#### [Tasks]
(A) According to the background section, on what date did the plaintiff's mother become a naturalized citizen of the United States?
(B) Reproduce the lines of the listing from the line with "Image resolution: width=925" up to and including the line with "point(537,539)".

#### [Extract]

I. Plaintiff's Personal Background

Plaintiff was born in Panama on September 6, 1970, and was admitted to the United States as a lawful permanent resident in January 1981. A178.[2] On November 9, 1988--two months after Plaintiff's eighteenth birthday--Plaintiff's mother became a naturalized citizen of the United States. A31. According to Plaintiff, his mother's petition for naturalization was " approved" prior to Plaintiff's eighteenth birthday. Dkt. No. 1 (Compl.) at 4. However, Plaintiff asserts his mother was not scheduled for a naturalization ceremony until after Plaintiff's eighteenth birthday. Id.

In 1991, Plaintiff was convicted of first-degree assault in New York state court and sentenced to an imprisonment term of one-and-one-half to four-and-one-half years. A125-30. That conviction arose from an incident in which Plaintiff shot an individual in the groin. Compl., Ex. 2 (Br. for Resp't, Headley-Ombler v. Holder, 131 S.Ct. 71, 178 L.Ed.2d 246 (2010) (No. 09-9804)) (" AG Br." ) at 5.

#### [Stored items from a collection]
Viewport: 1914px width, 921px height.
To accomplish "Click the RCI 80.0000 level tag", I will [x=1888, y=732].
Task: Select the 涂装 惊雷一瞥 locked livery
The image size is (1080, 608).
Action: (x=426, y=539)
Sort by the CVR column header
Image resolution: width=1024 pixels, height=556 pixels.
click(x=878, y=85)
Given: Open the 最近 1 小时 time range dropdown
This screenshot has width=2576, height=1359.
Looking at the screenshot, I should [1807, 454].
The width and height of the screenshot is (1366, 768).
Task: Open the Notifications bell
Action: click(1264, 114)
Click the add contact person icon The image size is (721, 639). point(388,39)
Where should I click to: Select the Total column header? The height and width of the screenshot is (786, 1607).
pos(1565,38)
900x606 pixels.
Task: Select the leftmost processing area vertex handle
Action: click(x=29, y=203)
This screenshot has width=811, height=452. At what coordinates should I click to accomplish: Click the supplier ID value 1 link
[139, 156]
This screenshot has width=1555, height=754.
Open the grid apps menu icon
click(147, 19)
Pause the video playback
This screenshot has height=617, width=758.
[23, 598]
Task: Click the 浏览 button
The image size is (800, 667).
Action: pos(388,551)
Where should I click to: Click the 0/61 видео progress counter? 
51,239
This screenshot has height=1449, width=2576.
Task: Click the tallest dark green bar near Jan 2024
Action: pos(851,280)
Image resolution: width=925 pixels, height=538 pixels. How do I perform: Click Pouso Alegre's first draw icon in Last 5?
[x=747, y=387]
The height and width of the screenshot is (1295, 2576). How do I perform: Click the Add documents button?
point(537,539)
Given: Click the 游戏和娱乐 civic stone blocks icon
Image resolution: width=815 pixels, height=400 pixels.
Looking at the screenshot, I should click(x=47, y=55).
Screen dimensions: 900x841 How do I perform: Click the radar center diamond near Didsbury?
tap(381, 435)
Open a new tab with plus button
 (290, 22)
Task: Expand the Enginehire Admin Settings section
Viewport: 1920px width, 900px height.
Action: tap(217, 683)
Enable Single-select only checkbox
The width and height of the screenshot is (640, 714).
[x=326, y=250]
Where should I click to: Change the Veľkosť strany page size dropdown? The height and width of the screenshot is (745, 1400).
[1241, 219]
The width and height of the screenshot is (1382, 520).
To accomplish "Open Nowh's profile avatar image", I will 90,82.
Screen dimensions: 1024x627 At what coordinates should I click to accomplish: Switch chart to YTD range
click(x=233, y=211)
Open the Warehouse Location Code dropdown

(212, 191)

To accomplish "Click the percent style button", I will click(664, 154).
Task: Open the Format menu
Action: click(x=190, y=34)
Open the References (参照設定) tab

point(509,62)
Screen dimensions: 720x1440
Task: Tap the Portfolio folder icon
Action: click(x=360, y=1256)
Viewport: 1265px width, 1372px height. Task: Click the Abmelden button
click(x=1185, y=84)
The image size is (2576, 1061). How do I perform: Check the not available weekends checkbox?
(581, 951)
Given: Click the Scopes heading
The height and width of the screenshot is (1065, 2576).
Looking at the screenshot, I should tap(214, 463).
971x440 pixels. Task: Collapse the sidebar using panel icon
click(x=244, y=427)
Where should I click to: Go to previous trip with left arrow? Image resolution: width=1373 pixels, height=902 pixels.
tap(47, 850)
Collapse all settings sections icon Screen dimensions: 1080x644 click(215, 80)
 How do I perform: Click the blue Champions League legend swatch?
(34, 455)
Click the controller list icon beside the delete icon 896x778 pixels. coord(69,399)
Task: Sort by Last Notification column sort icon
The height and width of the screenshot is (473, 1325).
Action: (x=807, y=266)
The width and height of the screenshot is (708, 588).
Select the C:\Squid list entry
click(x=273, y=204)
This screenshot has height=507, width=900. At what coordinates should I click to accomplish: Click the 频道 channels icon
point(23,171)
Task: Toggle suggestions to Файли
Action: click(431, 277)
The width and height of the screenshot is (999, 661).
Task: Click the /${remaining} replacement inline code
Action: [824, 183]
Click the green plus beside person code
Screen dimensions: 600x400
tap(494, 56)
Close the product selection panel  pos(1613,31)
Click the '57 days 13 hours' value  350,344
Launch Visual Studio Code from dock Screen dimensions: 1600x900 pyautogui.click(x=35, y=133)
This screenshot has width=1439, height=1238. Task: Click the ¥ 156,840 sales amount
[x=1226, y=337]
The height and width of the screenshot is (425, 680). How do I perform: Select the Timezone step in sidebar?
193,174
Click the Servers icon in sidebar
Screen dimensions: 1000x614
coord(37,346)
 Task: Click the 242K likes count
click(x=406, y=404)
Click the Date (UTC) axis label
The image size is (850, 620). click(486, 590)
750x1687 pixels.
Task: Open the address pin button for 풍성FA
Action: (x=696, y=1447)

#### [Answers for the tasks]
(A) November 9, 1988.

(B)
Image resolution: width=925 pixels, height=538 pixels. How do I perform: Click Pouso Alegre's first draw icon in Last 5?
[x=747, y=387]
The height and width of the screenshot is (1295, 2576). How do I perform: Click the Add documents button?
point(537,539)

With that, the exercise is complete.